My research is motivated by my background in both engineering and music, and is centred around the Music Information Retrieval field. I try to understand the way humans describe music (in terms of melody, tonality, similarity, style or emotion) and emulate these descriptions with intelligent systems dealing with large datasets.
Starting from music, I research on the impact of artificial intelligence (AI) into human behaviour. My interests are on the impact of AI on how we work, our decisions, creativity and children´s cognitive and socio-emotional development.
Current/recent research projects:
- Human behaviour and Machine Intelligence– HUMAINT (Lead Scientist) Centre for Advanced Studies, Joint Research Centre, European Commission, 2018-2020.
- Towards Richer Online Music Public-domain Archives- TROMPA (PI), H2020 project coordinated by Universitat Pompeu Fabra, Barcelona, 2018-2021.
- Cante Flamenco Tech (Technical development) – Technologies for learning to sing flamenco, personal project.

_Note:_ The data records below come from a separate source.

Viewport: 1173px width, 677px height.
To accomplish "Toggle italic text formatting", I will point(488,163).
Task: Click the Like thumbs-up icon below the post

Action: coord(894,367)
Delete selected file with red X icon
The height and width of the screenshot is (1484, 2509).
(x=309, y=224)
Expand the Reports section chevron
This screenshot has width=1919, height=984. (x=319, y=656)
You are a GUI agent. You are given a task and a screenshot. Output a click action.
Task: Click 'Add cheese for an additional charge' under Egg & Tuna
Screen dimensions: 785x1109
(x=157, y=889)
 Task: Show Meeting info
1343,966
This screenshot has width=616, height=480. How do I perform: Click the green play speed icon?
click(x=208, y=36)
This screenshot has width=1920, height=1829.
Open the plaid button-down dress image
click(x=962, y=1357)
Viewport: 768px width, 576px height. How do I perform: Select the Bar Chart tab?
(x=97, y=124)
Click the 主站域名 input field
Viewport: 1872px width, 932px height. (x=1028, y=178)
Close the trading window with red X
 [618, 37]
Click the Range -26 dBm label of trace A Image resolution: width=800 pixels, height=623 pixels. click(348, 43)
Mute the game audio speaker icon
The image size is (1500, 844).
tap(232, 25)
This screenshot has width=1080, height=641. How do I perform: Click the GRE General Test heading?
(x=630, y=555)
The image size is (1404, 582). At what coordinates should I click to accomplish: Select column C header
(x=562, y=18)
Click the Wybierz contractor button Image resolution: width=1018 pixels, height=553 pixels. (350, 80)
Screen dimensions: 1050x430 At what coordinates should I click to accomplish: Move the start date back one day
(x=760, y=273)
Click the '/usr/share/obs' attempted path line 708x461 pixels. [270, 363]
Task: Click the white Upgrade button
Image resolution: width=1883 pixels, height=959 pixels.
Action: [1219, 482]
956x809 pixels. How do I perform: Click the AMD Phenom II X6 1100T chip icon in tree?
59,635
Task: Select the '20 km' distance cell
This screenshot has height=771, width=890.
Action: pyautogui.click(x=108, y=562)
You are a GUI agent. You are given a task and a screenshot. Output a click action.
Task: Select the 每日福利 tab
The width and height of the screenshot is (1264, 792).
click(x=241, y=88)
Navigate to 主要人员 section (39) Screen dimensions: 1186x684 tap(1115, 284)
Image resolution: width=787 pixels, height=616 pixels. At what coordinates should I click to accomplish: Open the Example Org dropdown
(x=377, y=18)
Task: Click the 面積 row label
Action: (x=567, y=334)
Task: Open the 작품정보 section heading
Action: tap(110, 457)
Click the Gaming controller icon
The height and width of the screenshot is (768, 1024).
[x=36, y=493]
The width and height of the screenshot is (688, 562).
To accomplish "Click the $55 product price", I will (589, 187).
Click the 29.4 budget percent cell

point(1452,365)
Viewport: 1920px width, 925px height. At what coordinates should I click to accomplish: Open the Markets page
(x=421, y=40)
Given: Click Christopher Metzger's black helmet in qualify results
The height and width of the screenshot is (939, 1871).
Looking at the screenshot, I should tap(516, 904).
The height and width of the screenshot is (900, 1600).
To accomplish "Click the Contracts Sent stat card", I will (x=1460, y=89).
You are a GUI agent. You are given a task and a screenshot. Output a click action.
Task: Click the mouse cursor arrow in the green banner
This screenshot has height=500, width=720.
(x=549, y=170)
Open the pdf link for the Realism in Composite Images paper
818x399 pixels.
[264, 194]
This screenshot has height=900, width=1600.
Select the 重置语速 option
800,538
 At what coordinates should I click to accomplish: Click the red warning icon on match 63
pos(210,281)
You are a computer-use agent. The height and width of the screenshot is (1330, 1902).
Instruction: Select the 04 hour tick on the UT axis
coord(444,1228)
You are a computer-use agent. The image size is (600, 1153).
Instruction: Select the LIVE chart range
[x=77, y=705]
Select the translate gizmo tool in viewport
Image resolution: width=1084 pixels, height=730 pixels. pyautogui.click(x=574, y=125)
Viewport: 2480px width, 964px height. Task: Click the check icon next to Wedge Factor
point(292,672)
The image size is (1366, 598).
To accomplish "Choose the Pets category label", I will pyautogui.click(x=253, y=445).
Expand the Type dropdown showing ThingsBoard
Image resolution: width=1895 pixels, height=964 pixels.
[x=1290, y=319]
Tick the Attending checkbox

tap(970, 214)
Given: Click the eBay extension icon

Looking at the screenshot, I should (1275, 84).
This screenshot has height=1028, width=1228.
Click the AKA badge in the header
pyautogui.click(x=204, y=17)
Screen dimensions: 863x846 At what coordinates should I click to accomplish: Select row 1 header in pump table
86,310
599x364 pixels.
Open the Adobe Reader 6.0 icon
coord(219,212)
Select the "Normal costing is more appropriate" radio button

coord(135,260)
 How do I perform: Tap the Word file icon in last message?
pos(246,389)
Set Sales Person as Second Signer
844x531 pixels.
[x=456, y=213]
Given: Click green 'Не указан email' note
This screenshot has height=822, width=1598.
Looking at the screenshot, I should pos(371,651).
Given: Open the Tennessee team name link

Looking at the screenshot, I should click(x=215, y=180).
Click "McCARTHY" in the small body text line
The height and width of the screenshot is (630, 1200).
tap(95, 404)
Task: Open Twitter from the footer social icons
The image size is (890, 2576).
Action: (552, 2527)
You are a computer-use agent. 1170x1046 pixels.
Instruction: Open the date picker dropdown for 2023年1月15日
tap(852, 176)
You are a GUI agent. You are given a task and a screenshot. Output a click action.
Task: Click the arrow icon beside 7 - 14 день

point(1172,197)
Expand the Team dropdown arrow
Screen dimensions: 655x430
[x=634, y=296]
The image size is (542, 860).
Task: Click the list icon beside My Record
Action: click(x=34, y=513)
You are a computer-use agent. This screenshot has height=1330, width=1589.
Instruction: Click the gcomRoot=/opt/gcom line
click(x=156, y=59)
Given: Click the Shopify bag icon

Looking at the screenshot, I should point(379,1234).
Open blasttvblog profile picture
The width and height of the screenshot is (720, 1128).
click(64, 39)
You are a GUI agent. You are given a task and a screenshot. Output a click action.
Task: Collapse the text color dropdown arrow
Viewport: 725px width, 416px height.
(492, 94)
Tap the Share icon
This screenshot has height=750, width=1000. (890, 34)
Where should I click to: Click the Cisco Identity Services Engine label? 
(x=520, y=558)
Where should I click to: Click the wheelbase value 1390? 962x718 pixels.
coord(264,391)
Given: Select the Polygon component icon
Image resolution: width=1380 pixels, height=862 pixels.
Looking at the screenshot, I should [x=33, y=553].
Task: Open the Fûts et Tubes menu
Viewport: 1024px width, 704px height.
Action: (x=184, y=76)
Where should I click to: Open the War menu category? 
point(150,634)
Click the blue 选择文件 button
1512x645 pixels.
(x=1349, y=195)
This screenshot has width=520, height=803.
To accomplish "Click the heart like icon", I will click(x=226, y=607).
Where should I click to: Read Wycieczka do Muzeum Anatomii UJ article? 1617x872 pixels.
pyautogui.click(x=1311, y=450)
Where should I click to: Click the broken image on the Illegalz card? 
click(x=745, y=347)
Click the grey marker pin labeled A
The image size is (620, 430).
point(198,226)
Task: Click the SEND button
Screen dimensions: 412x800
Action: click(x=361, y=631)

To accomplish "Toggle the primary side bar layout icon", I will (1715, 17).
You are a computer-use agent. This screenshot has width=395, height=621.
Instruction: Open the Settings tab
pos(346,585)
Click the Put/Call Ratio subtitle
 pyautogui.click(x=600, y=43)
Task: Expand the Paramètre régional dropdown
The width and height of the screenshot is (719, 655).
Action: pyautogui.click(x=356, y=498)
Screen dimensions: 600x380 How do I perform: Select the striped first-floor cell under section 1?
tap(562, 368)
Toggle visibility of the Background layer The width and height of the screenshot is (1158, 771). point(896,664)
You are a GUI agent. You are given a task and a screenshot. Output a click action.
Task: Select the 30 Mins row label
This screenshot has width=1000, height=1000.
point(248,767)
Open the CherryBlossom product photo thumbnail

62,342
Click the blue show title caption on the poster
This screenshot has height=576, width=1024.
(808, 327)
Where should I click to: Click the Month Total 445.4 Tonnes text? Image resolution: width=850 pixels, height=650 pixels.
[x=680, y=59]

- Banda sonora vital (Researcher) – Technologies for life sound recovery and music recommendation for people with dementia, personal project.
- CASAS (PI – Spanish Government): Community Assisted Singing Analysis and Synthesis 2016-2018.
- PHENICX (PI – European Commission FP7 STREP): Changing the way we experience classical music concerts, 2013-2016.
Some technologies I have contributed to:
- Essentia: Open-source library and tools for audio and music analysis, description and synthesis (with MTG group).
- MELODIA: Melody extraction vamp plugin (with Justin Salamon)
- HPCP: Harmonic Pitch Class Profiles vamp plugin (with Jordi Bonada)
- Matlab toolbox for multi-scale set-class analysis
- CANTE: Automatic transcription of flamenco singing,